**Source document**
....
A systematic assessment of deep learning methods for drug response prediction: from in-vitro to clinical application

│  README.md
│
├─dependencies # Environment required
│      crdnn_env.yml
│      drugcell_env.yml
│      moli_env.yml
│      paccmann_env.yml
│      tgsa_env.yml
│      vaen_env.yml
│      vaen_r_env.yml
│
├─hyper_grid # Hyperparameters search grid
│      hypergrid_crdnn.json
│      hypergrid_drugcell.json
│      hypergrid_moli.json
│      hypergrid_paccamnn.json
│      hypergrid_tgsa.json
│      hypergrid_vaen.json
│
└─utils # Utility scripts
        benchmark_metrics.py # Implement of benchmark metrics
        GDSCrel82_BinaryIC50.R # Script for binarization of IC50s
        generate_NWPC_weights.py # Generate NWPC weights
        smiles2graph.py # Generate molecular graphs from SMILES strings

Methods for assessments

The environments and hyperparameter grids used in this study are available on \dependencies and \hyper_grid.

	Paradigm	Tumor feature	Drug feature	Repository
DrugCell¹	MDL	M	Morgan FP	https://github.com/idekerlab/DrugCell
PaccMann²	MDL	E^a	SMILES	https://github.com/PaccMann/paccmann_predictor
TGSA³	MDL	E^a, M, C	Molecular graph	https://github.com/violet-sto/TGSA
CRDNN⁴	SDL	E^a	-	https://github.com/TeoSakel/deep-drug-response
VAEN⁵	SDL	E^b	-	https://github.com/bsml320/VAEN
MOLI⁶	SDL	E^a, M, C	-	https://github.com/hosseinshn/MOLI

MDL: Multi Drug Learning; SDL: Single Drug Learning
E: expression profiles; M: mutation status; C: Copy number variation; FP: Fingerprint; SMILES: Simplified Molecular-Input Line-Entry System
a: z-score standardization
b: rank normalization

Dataset

GDSC
- Cell line genomic data were downloaded from Cell Model Passports
- Drug response data were downloaded from GDSC bulk data dowload (release-8.2)
CCLE
- Cell line genomic data and drug response data were downloaded from DepMap portal (2021Q4)
TCGA
- Clinical response were curated by Ding et al.⁷ and downloaded from it portal.
- Cell line genomic data were downloaded from GDC client.
Bortezomib
- Patients with relapsed myeloma enrolled in phase 2 and phase 3 clinical trials of bortezomib.⁸
- Gene expression data were downloaded from GEO:GSE9782.
....
**Data excerpts**
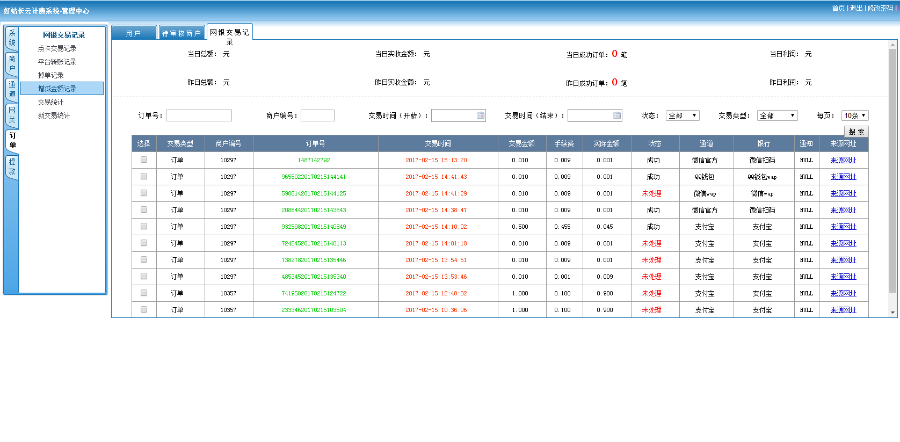Click the 退出 logout link
Viewport: 900px width, 442px height.
(856, 8)
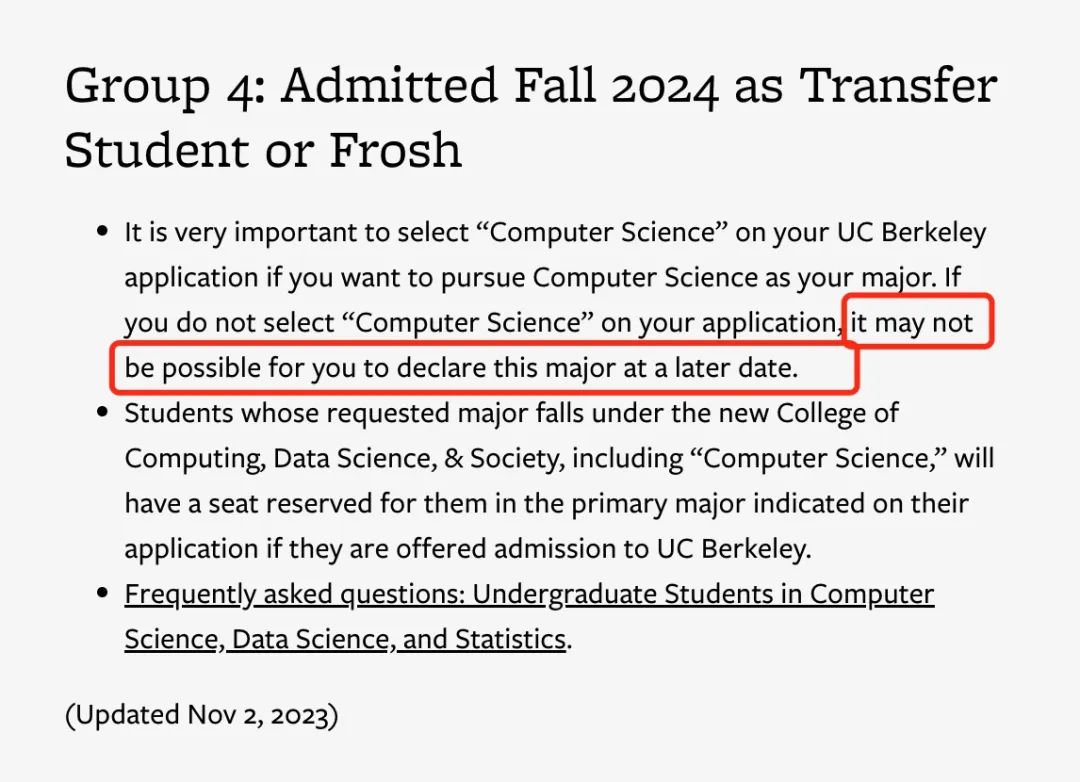Click "College of" in the second bullet
Viewport: 1080px width, 782px height.
pyautogui.click(x=838, y=413)
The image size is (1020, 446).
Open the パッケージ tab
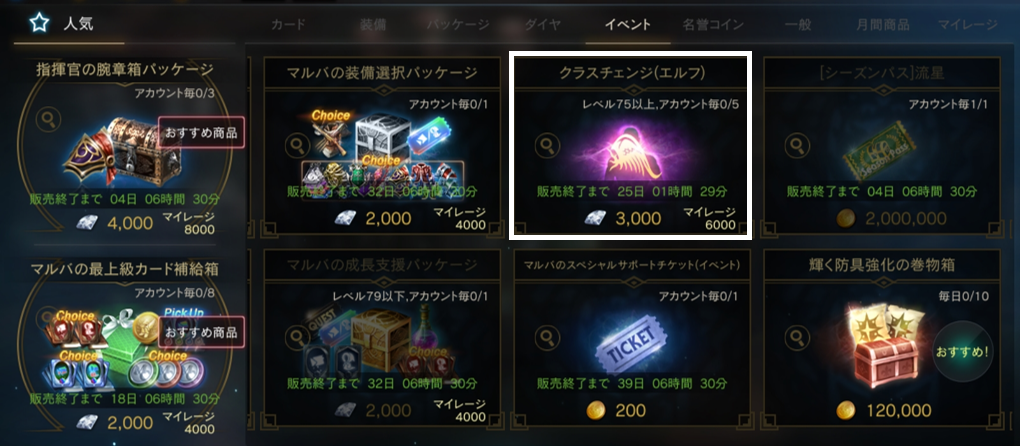click(458, 25)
....
**Work item A**
Answer these questions from the drug response prediction README, one answer per line:
(i) What drug feature does TGSA use?
(ii) Which DepMap portal release supplied the CCLE data?
(iii) Under which GEO accession was the bortezomib gene expression data downloaded?
**Work item B**
Duplicate a passage from the drug response prediction README, starting at the words "MDL: Multi Drug" and ending after the words "DepMap portal (2021Q4)".
**Work item C**
List every environment file that the drug response prediction README places in the dependencies folder.

**Task result A**
(i) Molecular graph
(ii) 2021Q4
(iii) GSE9782

**Task result B**
MDL: Multi Drug Learning; SDL: Single Drug Learning
E: expression profiles; M: mutation status; C: Copy number variation; FP: Fingerprint; SMILES: Simplified Molecular-Input Line-Entry System
a: z-score standardization
b: rank normalization

Dataset

GDSC
- Cell line genomic data were downloaded from Cell Model Passports
- Drug response data were downloaded from GDSC bulk data dowload (release-8.2)
CCLE
- Cell line genomic data and drug response data were downloaded from DepMap portal (2021Q4)

**Task result C**
crdnn_env.yml
drugcell_env.yml
moli_env.yml
paccmann_env.yml
tgsa_env.yml
vaen_env.yml
vaen_r_env.yml